Другой аргумент состоит в том, что философские спекуляции на тему познания страдают чрезмерным гносеологическим оптимизмом. Они исходят из неочевидного допущения о принципиальной возможности совпадения (субъективного) знания с (объективной) реальностью. Говорят, что эта возможность вытекает из так называемого «принципа тождества бытия и мышления», возводимого если не к Пармениду, то к Спинозе или к «принципу предустановленной гармонии» Лейбница. По этому принципу исследователь переносит на какие-то фрагменты реальности свойства моделей этой реальности, создаваемых его мышлением, на том основании, что если модели обладают «очевидной» необходимостью (как, например, это имеет место в математической физике), то и реальность не может быть иной, она «обязана» совпадать (в своих существенных характеристиках) с этими моделями.
Но современные научные исследования все больше выходят за те пределы, где субъект мог уверенно полагаться на очевидность собственного мышления и рассуждения, где действенным средством исследования был мысленный эксперимент. Таковы, например, технические науки, в которых ученые уже не могут безоговорочно полагаться на «принцип тождества бытия и мышления», позволяющий онтологизировать или реифицировать научные теории и данные. Здесь успешность исследования уже слишком очевидно зависит от конструктивной активности субъекта мышления.

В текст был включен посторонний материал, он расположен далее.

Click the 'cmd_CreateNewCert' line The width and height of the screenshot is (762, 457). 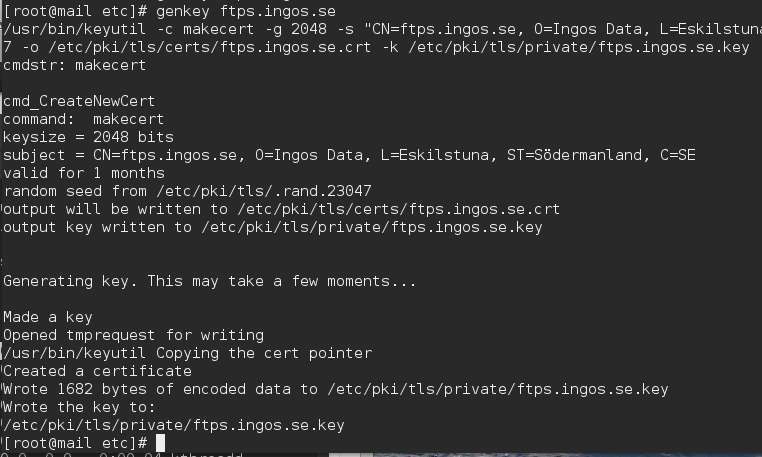tap(79, 101)
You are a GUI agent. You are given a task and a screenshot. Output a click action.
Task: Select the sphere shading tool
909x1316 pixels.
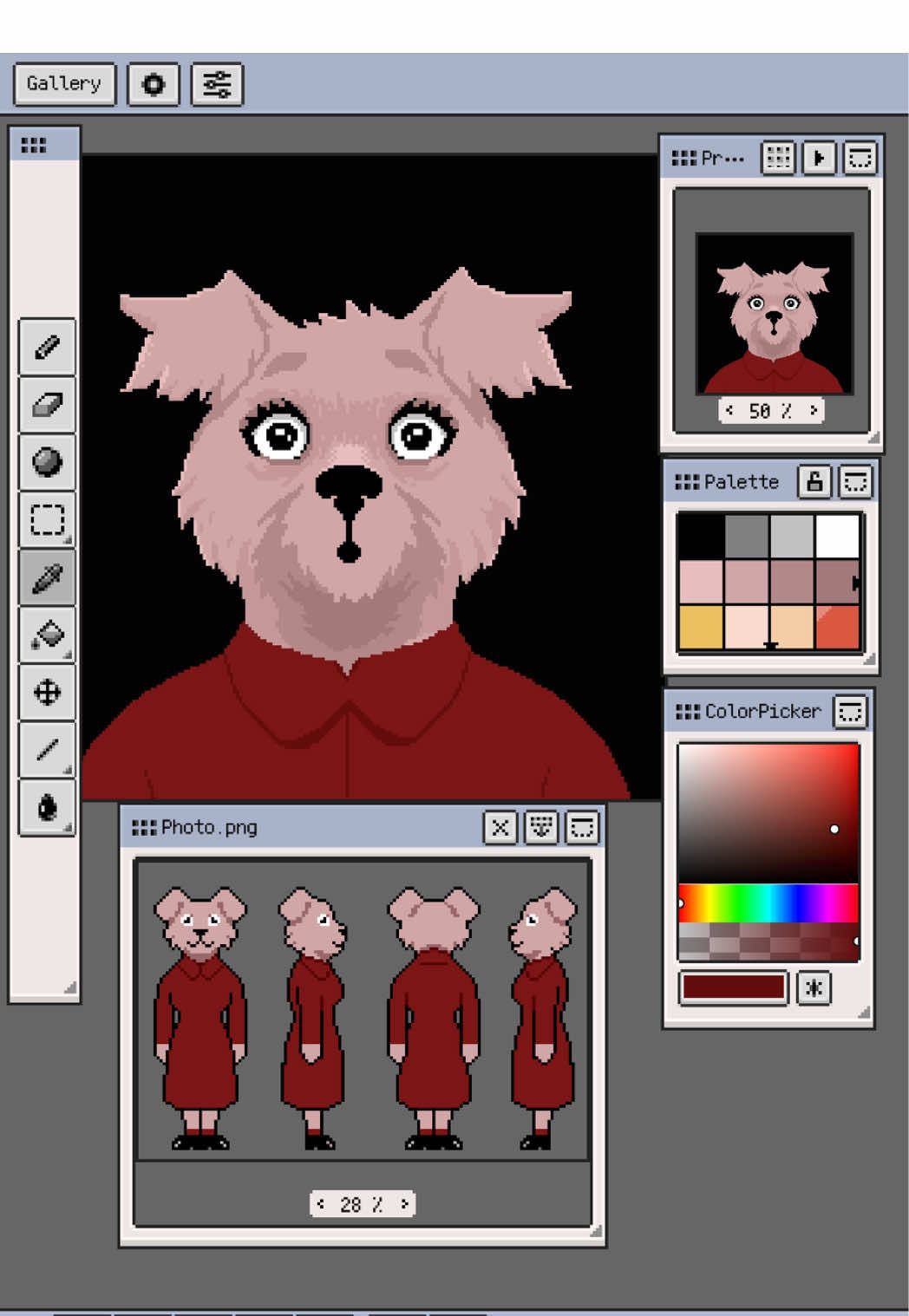(47, 461)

1 Это показано К. Айдукевичем, ссылавшимся на известные результаты А. Тарского и К. Геделя [Ajdukiewicz, 1937; Айдукевич, 2000].
Эта активность имеет ограничения, в том числе такие, которые зависят от социальных обстоятельств, в которых работает индивид или исследовательский коллектив, от наличия необходимого оборудования, материальных и финансовых ресурсов и т. п. И, следовательно, обоснование получаемого в таких исследованиях знания-результата становится ситуативным, оно не может претендовать на окончательность и последнюю надежность. В этом смысле полученное знание не может считаться тем, что называют «эпистемой», оставаясь «доксой», т. е. тем, о чем следует думать «в терминах риска и неопределенности» [Сокулер, 2017, с. 88]. Это не может не сказываться на философской теории познания, которая вынуждена вносить существенные поправки в свои представления о связи между субъектом и объектом, знанием и реальностью. Как далеко можно пойти в этих поправках? Уж не пришла ли пора философскую теорию познания назвать не «эпистемологией», а «доксологией»?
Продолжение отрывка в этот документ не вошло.